An excellent analysis of the concept of "constraint offense" at the fascinating, too infrequent Smart Football, concerning those "keep 'em honest" plays fans sometimes complain about but which are essential to keeping the base offense – the "bread and butter" stuff at the heart of an offensive philosophy – viable in the face of over-aggressive defenses.

Now, in a given game your offense might look like it is all "constraint" plays: all gimmicks, screens, traps, draws, fakes and the like. Maybe so. If the defense plays too aggressively, so what. But a coach must not lose sight of how his offense is truly structured. A great offense is structured around a core idea or a few core ideas that puts the players in position to succeed every time. The triple option can be this for some teams, a well designed dropback pass game for another. The constraints are alternatively given too much and not enough weight. But they nevertheless are what make an offense go.

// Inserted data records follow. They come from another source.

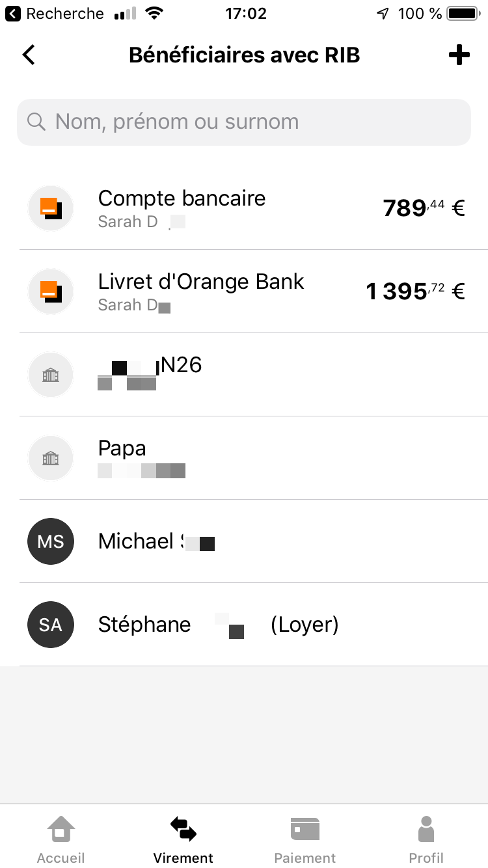This screenshot has height=868, width=488.
Task: Tap the back arrow icon
Action: [x=29, y=55]
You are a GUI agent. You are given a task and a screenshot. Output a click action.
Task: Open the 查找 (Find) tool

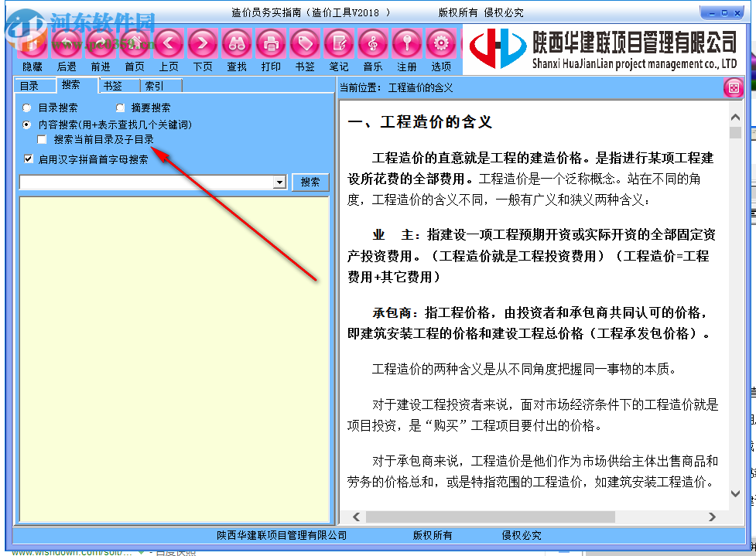click(236, 43)
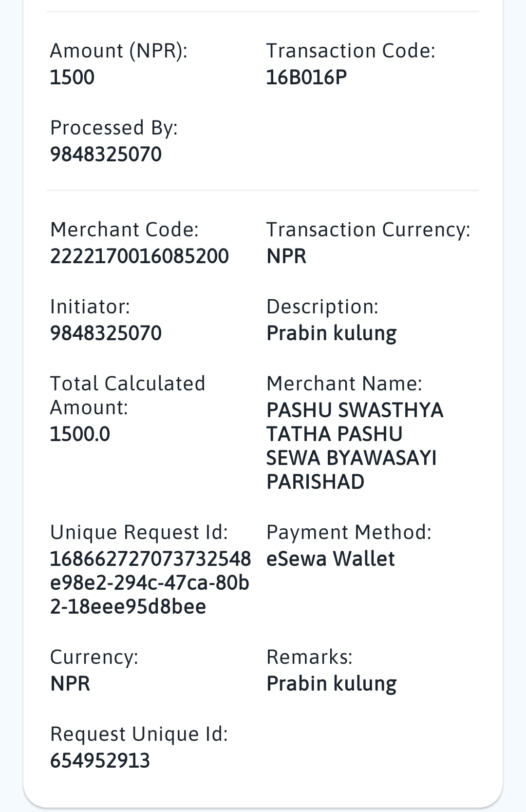Tap Transaction Code 16B016P
The height and width of the screenshot is (812, 526).
click(306, 77)
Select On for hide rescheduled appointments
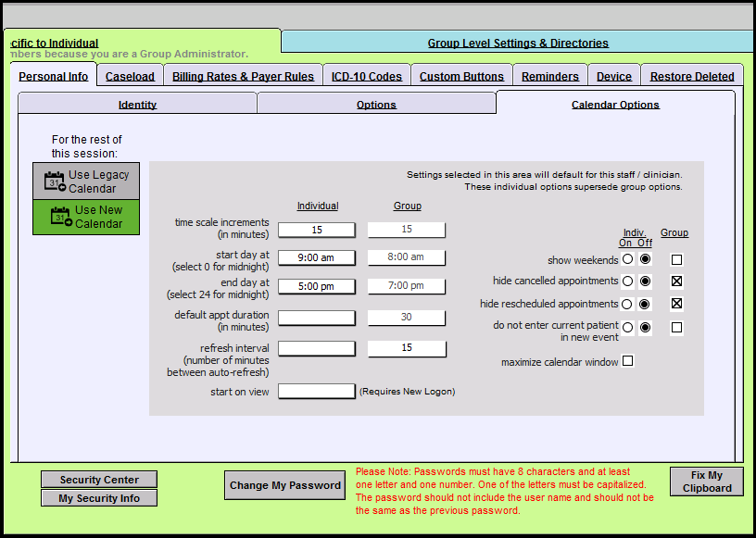Image resolution: width=756 pixels, height=538 pixels. point(627,304)
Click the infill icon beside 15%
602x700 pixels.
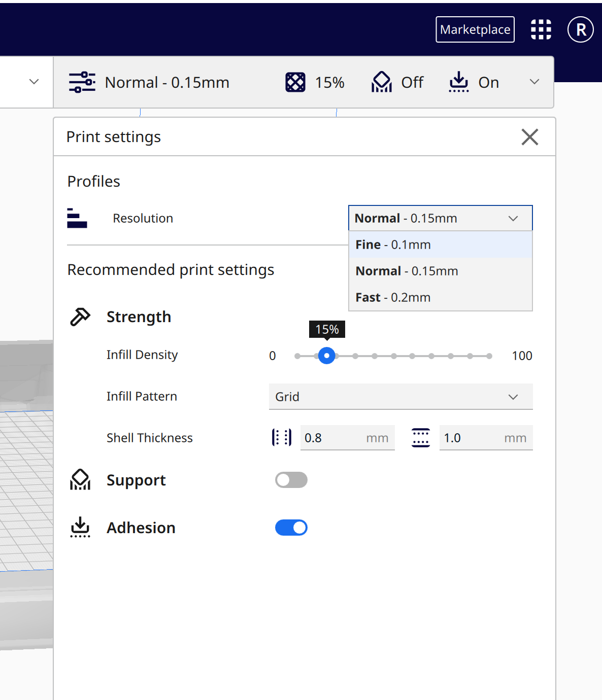click(x=295, y=82)
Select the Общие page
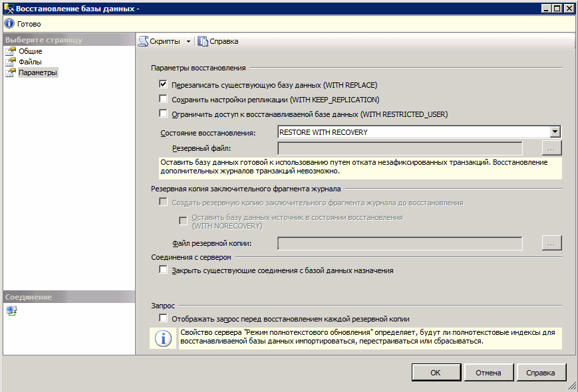The height and width of the screenshot is (392, 578). 30,52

The upshot of all this is that when you are designing an offense you must (a) find those one or two things which you can hang your hat on and beat just about anything doing when the defense is playing honest, and (b) get good at all those little "constraint" plays which keep the defense playing honest. You won’t win championships simply throwing the bubble screen, but the bubble will help keep you from losing games when the defense wants to crash your run game. Same with draws and screens if you’re a passing team. You find ways to do what you want and put your players in position to win and score.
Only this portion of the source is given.